The case is Proctor v. LeClaire, decided on January 24. The Court of Appeals (Wesley, Katzmann and Hall) recounts Proctor's prison record, which was positively awful in the early years but got a little better over time. You don't even want to know what this guy was up to in his early days in the 1980s and early 1990s. While his behavior "has remained positive" in recent years, there have been some isolated problems. The state keeps him solitary confinement, however, and it must follow certain procedures along the way if it wants to keep him htere. That process includes a report from the Facility Committee (at the jail) from the Central Office Committee in Albany, before the deputy commissioner makes the final decision.

The Second Circuit sets out some guidelines for cases like this. First, "the reviewing prison officials must actually evaluate whether the inmate's continued Ad Seg confinement is justified," and it cannot just go through the motions or phone it in. Second, reviewing officials must determine whether the justification for Ad Seg exists at the time of review or will exist in the future. Third, they must maintain institutional safety and security as their guiding principles in reviewing these cases. The extensive discussion guiding this process makes this case the leading Second Circuit opinion on the due process rights of prisoners who are locked away in solitary confinement.
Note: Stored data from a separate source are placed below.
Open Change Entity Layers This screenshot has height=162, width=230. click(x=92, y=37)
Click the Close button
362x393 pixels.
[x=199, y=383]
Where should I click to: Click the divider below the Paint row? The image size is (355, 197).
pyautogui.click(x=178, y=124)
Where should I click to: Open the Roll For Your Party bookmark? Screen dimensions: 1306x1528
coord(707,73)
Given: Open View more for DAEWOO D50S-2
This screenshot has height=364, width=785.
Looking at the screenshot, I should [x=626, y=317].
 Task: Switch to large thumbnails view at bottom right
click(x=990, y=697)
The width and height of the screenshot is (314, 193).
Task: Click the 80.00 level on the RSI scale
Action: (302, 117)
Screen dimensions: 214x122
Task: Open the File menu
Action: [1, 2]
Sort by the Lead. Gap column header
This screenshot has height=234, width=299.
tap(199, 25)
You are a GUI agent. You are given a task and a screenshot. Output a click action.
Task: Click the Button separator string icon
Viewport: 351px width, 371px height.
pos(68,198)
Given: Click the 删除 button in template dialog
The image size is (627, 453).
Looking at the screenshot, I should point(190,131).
The Court of Appeals says plaintiff may have a case. It appears the periodic review process results in a pre-ordained result: plaintiff remains in solitary. State witnesses said in deposition that under standard practice, inmates "never" get out of Ad Seg. As the Second Circuit sees it, the process involves hollow formalities, as one official says the prisoner's criminal history can support continued solitary confinement. As that would obviate the need to conduct periodic reviews, there is no real due process, which requires fair consideration of the prisoner's right to possibly return to general population, where he can make friends and walk among the living. Other witnesses suggested that no real standards guide these decisions. This excerpt from the decision sums it up:


One comes away from these depositions with nagging skepticism about whether there is anything Proctor could ever do to be released from Ad Seg. And indeed when Proctor’s counsel asked DeLutis that very question, DeLutis made clear that the answer is no, stating that there is nothing that Proctor can do that would convince DOCCS officials to release him. DeLutis affirmed that he disregards evidence of Proctor’s recent behavior when conducting section 301.4(d) reviews because that information has no effect given Proctor’s two‐decade‐old escape. officials are not just moving the goalposts on Ad Seg inmates like Proctor—there are no goalposts at all.

While the Court points out that "some of the evidence could lead a reasonable jury to conclude ... that DOCCS officials have analyzed Proctor's good behavior in their [periodic] reviews and found it to be outweighed by other facts, specifically Proctor's multiple escape attempts and violent acts toward other prisoners," the state can still win the case at trial. But there will in fact be a trial.